An operation to remove the ectopic pregnancy will involve a general anaesthetic.
The surgery will either be:

Laparoscopy (known as keyhole surgery). Your stay in hospital is shorter (24–36 hours) and physical recovery is quicker than after open surgery.
Laparoscopy might not be an option for some women and your doctor will discuss this with you.
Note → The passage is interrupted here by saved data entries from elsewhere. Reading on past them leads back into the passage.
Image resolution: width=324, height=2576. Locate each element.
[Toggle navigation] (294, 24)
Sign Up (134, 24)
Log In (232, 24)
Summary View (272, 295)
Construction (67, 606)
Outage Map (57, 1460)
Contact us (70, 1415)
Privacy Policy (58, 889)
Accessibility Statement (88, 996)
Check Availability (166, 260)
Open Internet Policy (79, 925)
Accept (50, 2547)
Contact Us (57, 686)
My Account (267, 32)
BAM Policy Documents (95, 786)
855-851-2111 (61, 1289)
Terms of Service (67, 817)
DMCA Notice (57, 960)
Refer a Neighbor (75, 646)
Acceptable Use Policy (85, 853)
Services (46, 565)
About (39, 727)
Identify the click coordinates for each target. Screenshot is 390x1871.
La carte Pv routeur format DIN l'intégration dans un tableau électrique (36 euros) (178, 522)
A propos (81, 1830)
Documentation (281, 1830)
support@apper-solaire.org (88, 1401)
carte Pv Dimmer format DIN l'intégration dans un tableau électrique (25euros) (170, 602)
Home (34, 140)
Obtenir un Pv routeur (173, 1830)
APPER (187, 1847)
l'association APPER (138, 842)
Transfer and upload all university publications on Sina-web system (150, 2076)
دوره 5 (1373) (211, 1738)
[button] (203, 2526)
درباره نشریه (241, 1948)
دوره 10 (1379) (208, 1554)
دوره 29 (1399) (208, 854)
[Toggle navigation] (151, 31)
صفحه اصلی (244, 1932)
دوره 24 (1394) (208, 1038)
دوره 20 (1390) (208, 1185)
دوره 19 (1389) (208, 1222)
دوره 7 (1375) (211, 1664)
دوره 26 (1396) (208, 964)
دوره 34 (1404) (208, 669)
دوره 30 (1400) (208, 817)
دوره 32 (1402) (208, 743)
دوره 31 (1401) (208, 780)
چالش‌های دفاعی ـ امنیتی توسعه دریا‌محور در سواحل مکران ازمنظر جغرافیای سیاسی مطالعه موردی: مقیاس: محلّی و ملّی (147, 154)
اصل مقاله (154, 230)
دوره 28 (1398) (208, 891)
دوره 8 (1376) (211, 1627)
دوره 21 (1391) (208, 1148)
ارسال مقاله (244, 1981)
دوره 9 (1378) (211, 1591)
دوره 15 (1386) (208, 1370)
Open surgery (known as a laparotomy). This is done through a larger cut in your abdomen and may be needed if severe internal bleeding is suspected. You will need to stay in hospital for 2–4 days. It usually takes about 4–6 weeks to recover. The aim of surgery is to remove the ectopic pregnancy. The type of operation you have will depend on your wishes or plans for a future pregnancy and what your surgeon finds during the operation (laparoscopy). To have the best chance of a future pregnancy inside your uterus, and to reduce the risk of having another ectopic pregnancy, you will usually be advised to have your affected fallopian tube removed (this is known as a salpingectomy). If you already have only one fallopian tube or your other tube does not look healthy, your chances of getting pregnant are already affected. In this circumstance, you may be advised to have a different operation (known as a salpingotomy) that aims to remove the pregnancy without removing the tube. It carries a higher risk of a future ectopic pregnancy but means that you are still able to have a pregnancy in the uterus in the future. You will be advised to have blood tests for checking your pregnancy hormone levels after salpingotomy as part of follow-up. Some women may need further medical treatment or another operation to remove the tube later if the pregnancy has not been completely removed during salpingotomy. The decision to perform salpingectomy or salpingotomy may sometimes only be made during laparoscopy under anaesthetic. There are risks associated with any operation: from the surgery itself and from the use of an anaesthetic. Your surgeon and anaesthetist will discuss these risks with you.